■アメリカもそれなりに頑張った



アメリカ陸軍の第一次大戦期における多用途機、DH-4。

もともとはイギリスのデ・ハビランド社が設計した機体ですが、
これをアメリカのデイトン ライト社が買い取り、アメリカ国内で生産したものです。
アメリカ国内で生産された機体の中で、唯一、戦場に持ち込まれた機種となってます。
二人乗りで、後部には銃座もあるため、爆撃機としても使われてますが、
偵察、連絡の方が主任務であったようです。

ちなみにこの機体、高熱の排気管の側にゴムの燃料管を配置したため極めて発火しやすく、
“燃える棺桶(The Flaming Coffin)”というありがたく無いニックネームを与えられてます…
ただし、実際はそれほど発火事故はなかったともされ、大戦中に失われた33機の内、
火災による損失は8機だけだったそうな。
まあ、8機も落ちてれば十分、という気もしますが…

それでもなんだかんだで3000機以上が造られ、その内1200機近くがフランスに送り込まれてます。
ついでにその製造の多くはここ、このデイトンにあったデイトン ライト社で行われたようです。
これはライト兄弟のライト社とは別会社ですが、オリバーが相談役として就任、
ライト社の工場を借りて機体製造をしている、という会社でした。

ちなみにこの機体、空軍博物館の展示機としては珍しく、由来は不明なのですが、
レプリカではなく、オリジナルのレストア機ではあるようです。



こちらはなぜか羽布を貼らずに骨組み状態で展示されてたスタンダードJ-1 練習機。
これもアメリカ製の機体で、J-4 ジェニーの補助として採用された練習機でした。
1600機とそれなりの機数が生産されてるのですが、すでに複数の会社が分散して生産する、
というシステムをアメリカは取っており、この機体もスタンダード社を含めて4社が製造してました。

まあ木製の匠の技、という構造なのが見て取れるかと。
エンジンとコクピットの間に見えてるのは燃料タンクで、この時代からこの位置なんですね。
この機体はオハイオ州の個人が所有していたのを1962年に寄贈したものだとか、



一部で有名な“空飛ぶ魚雷”ことバグ(Bug/虫)。
あくまで実験兵器のため、正式な型番とかはありません。
このため、愛称のバグがそのまま名前となってしまってます。

9年前に見た時よりも、なんか展示が大掛かりになっており、人気があるんでしょうかね(笑)。
ちなみに開発したのは、地元デイトンの発明家だったそうで、
これを例のデイトン ライト社が買い取り50機前後を製造、陸軍に納入してます。
ただし実戦投入はされてません。

言わずと知れた第一次大戦期の無人誘導爆弾であり、
要するに爆弾に翼とエンジンを付け、レールの上の台座にに乗せて発進させ、
敵地の上空でエンジンを切って落下させてドカン、というもの。
第一次大戦期のV1飛行爆弾、と考えて置けばほぼ間違いないでしょう。

ただし電気(モーター?)と圧縮空気による自動操縦装置も付いていたそうで、
見た目ほど原始的な兵器ではないようです。落下の際は主翼も分離されるそうな。
さらにエンジンの停止も単純な燃料切れではなく、タイマーで切れるようになってました。
ちなみに180ポンド、約80sの炸薬が入った爆弾だったらしいので当時としてはそれなりの破壊力でしょう。
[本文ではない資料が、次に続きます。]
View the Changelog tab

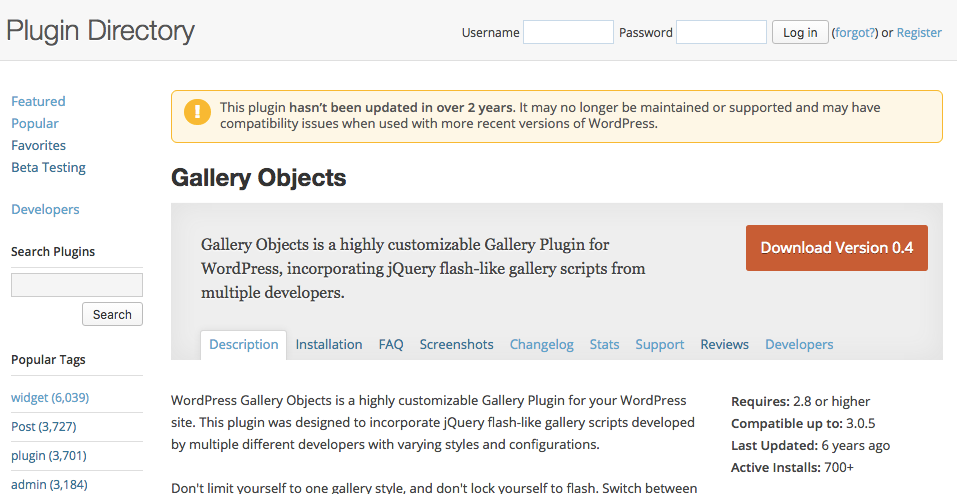541,345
展示のモノは完全なレプリカで、1964年にこの博物館で制作されたものだそうな。



ちなみにこの兵器、それなりに期待されてたのか、開発過程を撮影したフィルムが残ってます。
こうして見ると、意外に大型なのがわかるかと。



ちょっと見づらいですが、こんな感じにレールの上を台車に乗って滑走、
離陸するとそのまま台車から浮き上がって飛んでゆきます。
ただし、いきなり左側に傾いてるのから判るように(笑)、
真っすぐに飛ばすのにすら苦労しており、開発は順調では無かったようです…。

ちなみに陸軍はこの兵器に結構期待していたようで、戦後、1920年代まで研究を続けてました。